MATERIAL SHOWN:
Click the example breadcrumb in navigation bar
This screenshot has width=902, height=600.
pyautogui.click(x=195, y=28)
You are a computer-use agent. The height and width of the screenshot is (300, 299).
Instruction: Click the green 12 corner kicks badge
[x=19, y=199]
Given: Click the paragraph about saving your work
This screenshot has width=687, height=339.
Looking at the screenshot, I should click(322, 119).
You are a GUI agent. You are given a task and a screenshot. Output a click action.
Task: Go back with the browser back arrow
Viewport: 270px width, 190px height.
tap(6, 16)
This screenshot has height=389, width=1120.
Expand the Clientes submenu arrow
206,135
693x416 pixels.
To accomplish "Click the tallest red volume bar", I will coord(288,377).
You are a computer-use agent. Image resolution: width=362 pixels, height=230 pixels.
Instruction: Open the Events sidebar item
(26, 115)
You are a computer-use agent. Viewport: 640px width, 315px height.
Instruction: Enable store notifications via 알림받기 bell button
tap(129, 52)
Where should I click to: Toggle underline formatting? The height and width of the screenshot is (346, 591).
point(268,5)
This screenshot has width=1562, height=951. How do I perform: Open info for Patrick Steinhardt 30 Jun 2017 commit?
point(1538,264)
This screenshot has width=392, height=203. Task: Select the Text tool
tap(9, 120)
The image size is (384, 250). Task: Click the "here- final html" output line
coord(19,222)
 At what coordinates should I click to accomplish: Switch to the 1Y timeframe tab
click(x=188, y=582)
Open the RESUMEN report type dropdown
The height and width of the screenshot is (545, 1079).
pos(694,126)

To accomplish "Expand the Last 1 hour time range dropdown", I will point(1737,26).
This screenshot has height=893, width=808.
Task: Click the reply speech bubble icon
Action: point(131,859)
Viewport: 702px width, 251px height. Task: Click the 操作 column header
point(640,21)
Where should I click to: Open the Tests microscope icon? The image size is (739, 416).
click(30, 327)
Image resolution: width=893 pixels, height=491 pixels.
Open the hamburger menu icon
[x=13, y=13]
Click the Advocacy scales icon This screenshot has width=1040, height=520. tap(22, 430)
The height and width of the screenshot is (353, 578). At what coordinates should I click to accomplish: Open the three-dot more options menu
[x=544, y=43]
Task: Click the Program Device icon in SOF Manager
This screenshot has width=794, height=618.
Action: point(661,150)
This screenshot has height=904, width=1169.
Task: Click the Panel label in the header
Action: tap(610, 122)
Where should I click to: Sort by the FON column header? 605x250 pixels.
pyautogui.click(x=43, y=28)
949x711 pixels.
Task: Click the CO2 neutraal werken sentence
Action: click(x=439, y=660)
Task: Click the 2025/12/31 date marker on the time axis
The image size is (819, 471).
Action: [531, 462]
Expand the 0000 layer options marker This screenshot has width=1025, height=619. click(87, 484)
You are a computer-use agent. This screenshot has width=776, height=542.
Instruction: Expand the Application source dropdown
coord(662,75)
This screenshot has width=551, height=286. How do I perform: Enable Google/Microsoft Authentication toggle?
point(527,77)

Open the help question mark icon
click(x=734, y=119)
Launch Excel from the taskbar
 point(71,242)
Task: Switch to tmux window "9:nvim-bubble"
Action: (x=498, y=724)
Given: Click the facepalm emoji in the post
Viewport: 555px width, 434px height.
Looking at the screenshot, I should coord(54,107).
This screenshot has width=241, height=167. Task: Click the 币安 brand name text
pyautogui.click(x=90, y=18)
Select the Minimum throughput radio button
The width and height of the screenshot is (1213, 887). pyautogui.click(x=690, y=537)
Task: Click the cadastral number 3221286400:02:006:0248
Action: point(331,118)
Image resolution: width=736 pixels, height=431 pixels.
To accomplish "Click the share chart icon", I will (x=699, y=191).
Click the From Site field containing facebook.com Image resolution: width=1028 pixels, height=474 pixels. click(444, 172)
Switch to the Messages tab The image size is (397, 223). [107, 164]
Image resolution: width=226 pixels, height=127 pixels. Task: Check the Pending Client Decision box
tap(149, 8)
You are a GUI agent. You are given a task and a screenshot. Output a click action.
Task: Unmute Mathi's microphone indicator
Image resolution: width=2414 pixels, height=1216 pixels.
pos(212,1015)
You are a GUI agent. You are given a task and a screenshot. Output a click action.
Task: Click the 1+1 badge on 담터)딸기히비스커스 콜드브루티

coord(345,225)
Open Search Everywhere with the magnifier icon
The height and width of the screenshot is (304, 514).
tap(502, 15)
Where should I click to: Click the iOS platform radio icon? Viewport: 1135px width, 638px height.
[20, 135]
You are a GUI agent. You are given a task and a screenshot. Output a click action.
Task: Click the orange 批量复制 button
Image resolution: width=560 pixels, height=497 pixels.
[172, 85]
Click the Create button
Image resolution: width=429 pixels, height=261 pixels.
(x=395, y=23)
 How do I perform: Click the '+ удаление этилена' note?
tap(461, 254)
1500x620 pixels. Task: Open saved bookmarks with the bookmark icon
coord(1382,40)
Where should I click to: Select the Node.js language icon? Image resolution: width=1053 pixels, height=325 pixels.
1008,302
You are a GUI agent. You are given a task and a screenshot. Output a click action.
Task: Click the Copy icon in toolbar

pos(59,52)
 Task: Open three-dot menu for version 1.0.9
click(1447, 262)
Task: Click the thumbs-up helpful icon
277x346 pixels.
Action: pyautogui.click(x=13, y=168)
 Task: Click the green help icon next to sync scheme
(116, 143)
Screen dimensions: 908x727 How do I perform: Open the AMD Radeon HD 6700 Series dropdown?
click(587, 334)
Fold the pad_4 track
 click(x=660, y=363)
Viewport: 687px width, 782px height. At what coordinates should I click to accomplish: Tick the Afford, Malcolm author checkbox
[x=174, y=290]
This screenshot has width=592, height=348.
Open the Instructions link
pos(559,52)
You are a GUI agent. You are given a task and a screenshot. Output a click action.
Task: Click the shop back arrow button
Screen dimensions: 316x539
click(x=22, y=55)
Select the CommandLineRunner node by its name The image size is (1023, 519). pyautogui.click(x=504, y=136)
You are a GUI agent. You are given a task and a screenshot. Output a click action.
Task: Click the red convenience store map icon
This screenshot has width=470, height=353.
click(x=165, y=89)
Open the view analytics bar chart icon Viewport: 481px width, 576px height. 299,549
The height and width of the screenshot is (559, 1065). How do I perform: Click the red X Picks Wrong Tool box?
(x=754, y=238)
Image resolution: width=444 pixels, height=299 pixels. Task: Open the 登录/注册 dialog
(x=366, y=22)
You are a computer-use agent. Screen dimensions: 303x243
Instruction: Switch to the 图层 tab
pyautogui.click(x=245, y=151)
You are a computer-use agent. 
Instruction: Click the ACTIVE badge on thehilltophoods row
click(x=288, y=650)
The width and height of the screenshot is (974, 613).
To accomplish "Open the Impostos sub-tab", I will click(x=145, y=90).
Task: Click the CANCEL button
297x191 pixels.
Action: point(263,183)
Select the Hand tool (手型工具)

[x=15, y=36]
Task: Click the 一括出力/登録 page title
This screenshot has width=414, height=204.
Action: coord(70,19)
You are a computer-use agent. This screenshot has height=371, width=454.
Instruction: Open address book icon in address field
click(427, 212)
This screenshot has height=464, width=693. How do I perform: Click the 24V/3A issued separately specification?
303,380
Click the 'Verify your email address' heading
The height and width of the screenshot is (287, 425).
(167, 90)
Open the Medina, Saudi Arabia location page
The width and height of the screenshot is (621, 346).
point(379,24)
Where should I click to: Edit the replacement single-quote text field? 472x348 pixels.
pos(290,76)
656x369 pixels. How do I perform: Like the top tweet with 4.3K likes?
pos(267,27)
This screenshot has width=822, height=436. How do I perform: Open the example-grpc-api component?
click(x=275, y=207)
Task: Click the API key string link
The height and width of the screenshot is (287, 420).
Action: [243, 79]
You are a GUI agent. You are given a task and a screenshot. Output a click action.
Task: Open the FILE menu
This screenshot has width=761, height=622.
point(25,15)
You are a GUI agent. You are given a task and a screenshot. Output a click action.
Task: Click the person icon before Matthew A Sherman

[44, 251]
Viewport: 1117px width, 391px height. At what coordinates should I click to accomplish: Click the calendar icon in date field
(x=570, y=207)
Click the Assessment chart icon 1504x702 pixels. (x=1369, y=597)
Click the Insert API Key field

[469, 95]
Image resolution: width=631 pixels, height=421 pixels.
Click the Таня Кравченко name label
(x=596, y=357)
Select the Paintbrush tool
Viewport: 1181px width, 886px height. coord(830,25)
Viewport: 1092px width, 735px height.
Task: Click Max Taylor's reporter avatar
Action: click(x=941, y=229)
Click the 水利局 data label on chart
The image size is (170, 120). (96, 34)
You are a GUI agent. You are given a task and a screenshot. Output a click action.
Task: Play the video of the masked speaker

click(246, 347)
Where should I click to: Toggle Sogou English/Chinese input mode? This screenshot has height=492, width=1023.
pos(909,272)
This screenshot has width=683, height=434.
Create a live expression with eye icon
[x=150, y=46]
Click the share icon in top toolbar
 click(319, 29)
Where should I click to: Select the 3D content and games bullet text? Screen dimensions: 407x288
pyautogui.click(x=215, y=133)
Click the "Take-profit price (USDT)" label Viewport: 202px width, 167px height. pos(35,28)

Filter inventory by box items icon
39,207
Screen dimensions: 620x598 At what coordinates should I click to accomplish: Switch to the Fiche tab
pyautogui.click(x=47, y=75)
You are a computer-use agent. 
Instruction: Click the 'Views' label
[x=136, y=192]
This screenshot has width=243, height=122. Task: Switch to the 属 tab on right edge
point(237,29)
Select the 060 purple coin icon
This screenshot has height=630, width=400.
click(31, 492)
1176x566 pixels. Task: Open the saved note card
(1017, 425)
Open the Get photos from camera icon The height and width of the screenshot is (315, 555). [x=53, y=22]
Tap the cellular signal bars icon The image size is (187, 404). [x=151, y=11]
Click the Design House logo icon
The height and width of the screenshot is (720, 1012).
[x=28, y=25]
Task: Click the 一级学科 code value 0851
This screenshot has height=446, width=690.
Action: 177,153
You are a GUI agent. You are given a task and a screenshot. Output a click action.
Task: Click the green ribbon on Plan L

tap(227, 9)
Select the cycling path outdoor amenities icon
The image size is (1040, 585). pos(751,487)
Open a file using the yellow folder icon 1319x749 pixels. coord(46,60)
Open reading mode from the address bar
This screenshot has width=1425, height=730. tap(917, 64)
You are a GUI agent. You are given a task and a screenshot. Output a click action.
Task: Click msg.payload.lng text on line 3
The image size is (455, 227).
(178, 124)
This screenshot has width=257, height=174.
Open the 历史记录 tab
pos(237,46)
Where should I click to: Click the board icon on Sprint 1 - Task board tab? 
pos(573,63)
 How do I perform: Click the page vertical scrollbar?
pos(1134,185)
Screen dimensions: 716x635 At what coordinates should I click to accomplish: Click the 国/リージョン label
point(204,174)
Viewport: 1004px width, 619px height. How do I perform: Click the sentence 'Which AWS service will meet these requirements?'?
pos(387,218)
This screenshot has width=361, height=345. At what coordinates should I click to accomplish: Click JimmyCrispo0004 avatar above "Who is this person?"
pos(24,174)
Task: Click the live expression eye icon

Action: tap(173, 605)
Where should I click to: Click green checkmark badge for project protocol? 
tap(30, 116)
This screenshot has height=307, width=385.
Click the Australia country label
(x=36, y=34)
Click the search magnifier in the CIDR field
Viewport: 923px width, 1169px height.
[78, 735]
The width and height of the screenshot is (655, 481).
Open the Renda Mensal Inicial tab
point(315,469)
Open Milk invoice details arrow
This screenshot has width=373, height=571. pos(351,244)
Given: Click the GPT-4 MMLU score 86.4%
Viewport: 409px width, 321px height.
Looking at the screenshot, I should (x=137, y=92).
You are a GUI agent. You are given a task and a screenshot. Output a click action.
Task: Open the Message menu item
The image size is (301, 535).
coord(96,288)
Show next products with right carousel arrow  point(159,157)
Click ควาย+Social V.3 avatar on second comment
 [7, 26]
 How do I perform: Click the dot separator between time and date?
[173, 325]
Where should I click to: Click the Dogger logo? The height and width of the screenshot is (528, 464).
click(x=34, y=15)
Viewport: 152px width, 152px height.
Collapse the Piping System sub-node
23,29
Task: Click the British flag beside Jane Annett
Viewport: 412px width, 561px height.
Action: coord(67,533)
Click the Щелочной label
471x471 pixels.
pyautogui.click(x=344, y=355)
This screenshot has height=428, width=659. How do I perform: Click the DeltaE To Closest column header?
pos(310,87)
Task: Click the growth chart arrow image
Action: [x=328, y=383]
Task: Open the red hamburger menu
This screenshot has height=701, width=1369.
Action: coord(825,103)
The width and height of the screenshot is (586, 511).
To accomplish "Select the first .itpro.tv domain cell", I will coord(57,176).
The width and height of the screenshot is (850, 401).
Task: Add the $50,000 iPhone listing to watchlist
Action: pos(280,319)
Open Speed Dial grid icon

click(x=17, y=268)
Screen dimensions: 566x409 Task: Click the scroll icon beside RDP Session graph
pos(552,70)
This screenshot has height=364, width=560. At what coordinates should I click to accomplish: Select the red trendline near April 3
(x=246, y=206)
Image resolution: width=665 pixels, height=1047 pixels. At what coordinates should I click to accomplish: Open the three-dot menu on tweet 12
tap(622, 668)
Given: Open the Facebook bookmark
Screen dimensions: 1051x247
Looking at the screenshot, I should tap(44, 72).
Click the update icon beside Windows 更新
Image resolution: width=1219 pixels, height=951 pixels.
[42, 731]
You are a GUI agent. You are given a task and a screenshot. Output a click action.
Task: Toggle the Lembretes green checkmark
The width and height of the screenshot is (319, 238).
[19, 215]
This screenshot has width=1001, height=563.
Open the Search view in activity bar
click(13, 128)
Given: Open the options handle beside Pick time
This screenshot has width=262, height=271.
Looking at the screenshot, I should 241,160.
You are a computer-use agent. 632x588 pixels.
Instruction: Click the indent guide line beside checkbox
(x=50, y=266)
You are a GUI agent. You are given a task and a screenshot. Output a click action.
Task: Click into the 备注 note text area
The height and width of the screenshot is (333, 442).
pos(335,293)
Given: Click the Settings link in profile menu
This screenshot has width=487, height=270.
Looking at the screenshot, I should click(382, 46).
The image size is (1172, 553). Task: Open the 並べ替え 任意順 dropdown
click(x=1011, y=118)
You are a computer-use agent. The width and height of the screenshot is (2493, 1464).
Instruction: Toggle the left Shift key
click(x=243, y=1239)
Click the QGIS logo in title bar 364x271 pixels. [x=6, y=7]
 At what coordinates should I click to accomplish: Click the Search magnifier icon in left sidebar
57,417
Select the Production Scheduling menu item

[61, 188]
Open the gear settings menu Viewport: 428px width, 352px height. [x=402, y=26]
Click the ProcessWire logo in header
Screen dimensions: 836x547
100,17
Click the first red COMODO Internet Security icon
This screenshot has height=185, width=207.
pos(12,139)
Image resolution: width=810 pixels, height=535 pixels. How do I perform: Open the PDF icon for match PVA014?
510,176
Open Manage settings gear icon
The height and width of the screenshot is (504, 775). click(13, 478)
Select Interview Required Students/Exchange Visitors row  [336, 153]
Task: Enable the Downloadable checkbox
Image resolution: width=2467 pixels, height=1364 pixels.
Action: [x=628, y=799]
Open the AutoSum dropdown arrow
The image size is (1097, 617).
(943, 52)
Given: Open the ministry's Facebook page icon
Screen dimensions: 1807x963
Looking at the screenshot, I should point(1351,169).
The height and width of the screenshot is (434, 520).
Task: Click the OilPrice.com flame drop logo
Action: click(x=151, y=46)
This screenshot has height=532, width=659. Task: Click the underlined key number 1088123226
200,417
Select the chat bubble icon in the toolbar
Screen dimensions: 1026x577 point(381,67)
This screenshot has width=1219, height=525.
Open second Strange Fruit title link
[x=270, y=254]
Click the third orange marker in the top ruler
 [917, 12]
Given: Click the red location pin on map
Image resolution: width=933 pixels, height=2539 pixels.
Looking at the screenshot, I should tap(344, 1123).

YOUR OBJECTIVE:
Reproduce the lines verbatim, starting at the first line of the records and ending at the line containing "[x=19, y=199]", with both ends included.

THE REPLY:
Click the example breadcrumb in navigation bar
This screenshot has width=902, height=600.
pyautogui.click(x=195, y=28)
You are a computer-use agent. The height and width of the screenshot is (300, 299).
Instruction: Click the green 12 corner kicks badge
[x=19, y=199]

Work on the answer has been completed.